_VORLIEGENDER TEXT_
---
Eine Begegnung mit Constanze Schüttoff, Schöpferin der Titelbilder 2022
Manchmal lernt man eine Person, mit der man schon seit Jahrzehnten gut befreundet und vertraut ist, ein zweites Mal kennen. Diese Momente der Neu- oder Andersbegegnung brauchen zumeist einen Auslöser, der von außen kommt, denn warum sollte man am etablierten Verhältnis etwas aktiv ändern? Dieser Auslöser kann im besten Fall eine Erweiterung dessen bedeuten, was einem an der anderen Person bisher schon schätzens- und liebenswert erschien. So erging es mir mit Constanze Schüttoff, die ich seit mehr als 30 Jahren eine gute Freundin nennen darf, denn sie ist ebenso wie ich in Radebeul aufgewachsen und unsere Wege kreuzten sich seit den 1980er Jahren immer wieder. Ich lernte sie während eines abendlichen Besuches vor einigen Wochen zum ersten Mal so richtig als Künstlerin kennen, denn unser Gespräch vertiefte sich nach anfänglichem freundschaftlichen Geplauder in einer Weise, dass sie ihre Auffassung von Kunst und ihre Identität als Künstlerin in Worte fasste. Vorsichtig tastend erst, dann entschiedener, schließlich sehr bestimmt. Und auf Gegenfragen folgten Antworten, Erklärungen, Reflexionen. Tee wurde kalt, Gebäck blieb unangetastet, der Uhrzeiger rückte vor – unbemerkt von uns. Der eigentliche Auslöser für unser Gespräch war, dass Constanze Schüttoff uns mit den Titelbildern für unser Monatsheft durch das Jahr 2022 begleiten wird. Sie gibt uns Einblicke in ihr Schaffen und zeigt Momentaufnahmen ihrer sich meist längst verflüchtigten Arbeiten. Obwohl natürlich ihre Kunst für sich stehen und sprechen könnte, ist es der Redaktion von „Vorschau & Rückblick“ wichtig, dass Ihnen als Leser durch flankierende Gedanken der Urheberin die Rezeption der Titelbilder erleichtert wird. Wie immer finden Sie diese Erläuterung am Ende eines jeden Heftes. Was diese kurzen Texte allerdings nicht vermögen, ist, die Künstlerin selbst vorzustellen. Das soll im Folgenden geschehen.
---
_DATENABSCHNITT_
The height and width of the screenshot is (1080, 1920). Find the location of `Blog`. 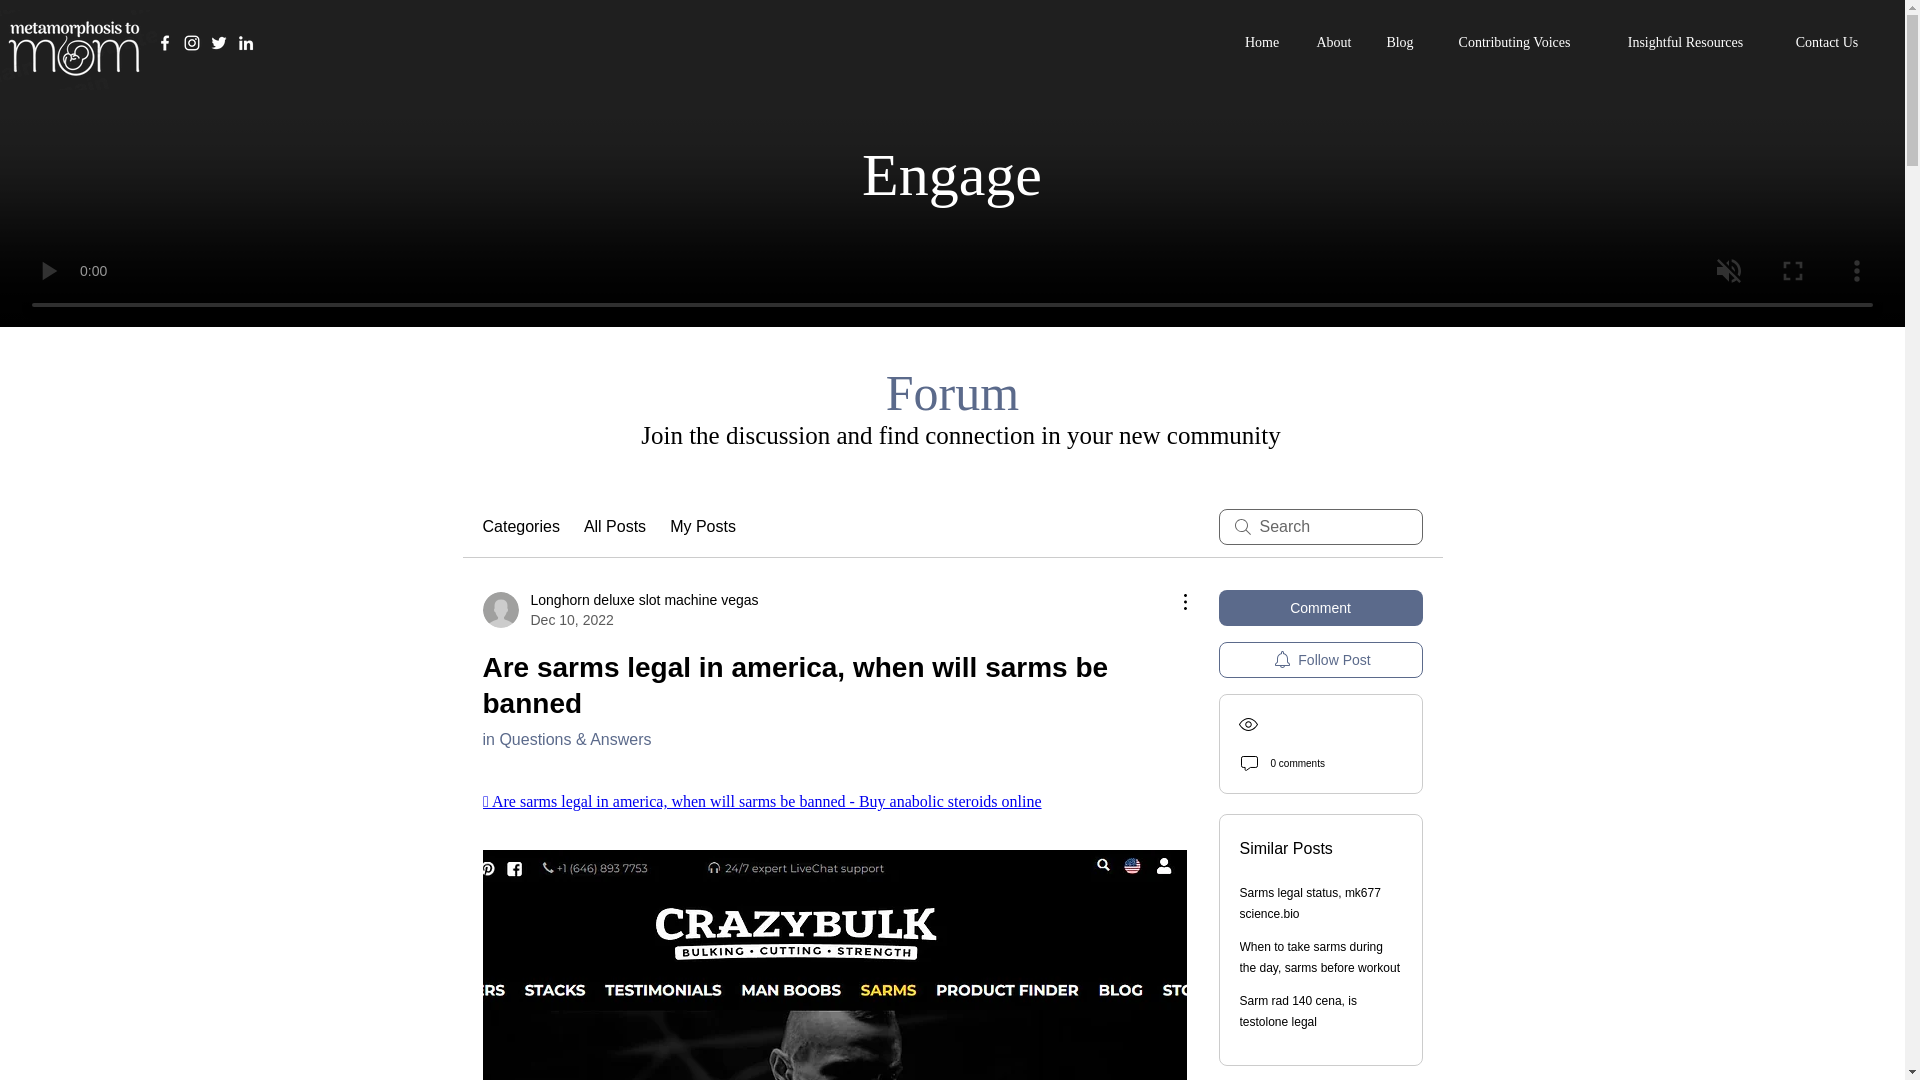

Blog is located at coordinates (520, 526).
---
_AUFGABE 1_
Übertrage den Satz „Tee wurde kalt, Gebäck blieb unangetastet, der Uhrzeiger rückte vor – unbemerkt von uns.“ aus dem Text über Constanze Schüttoff ins Englische.
_AUFGABE 2_
In welchem Ort ist Constanze Schüttoff dem Text zufolge aufgewachsen?
Die Daten stehen in keinem Zusammenhang mit dem Text.

_LÖSUNG 1_
The tea went cold, the pastries stayed untouched, the clock hand moved on – unnoticed by us.

_LÖSUNG 2_
In Radebeul.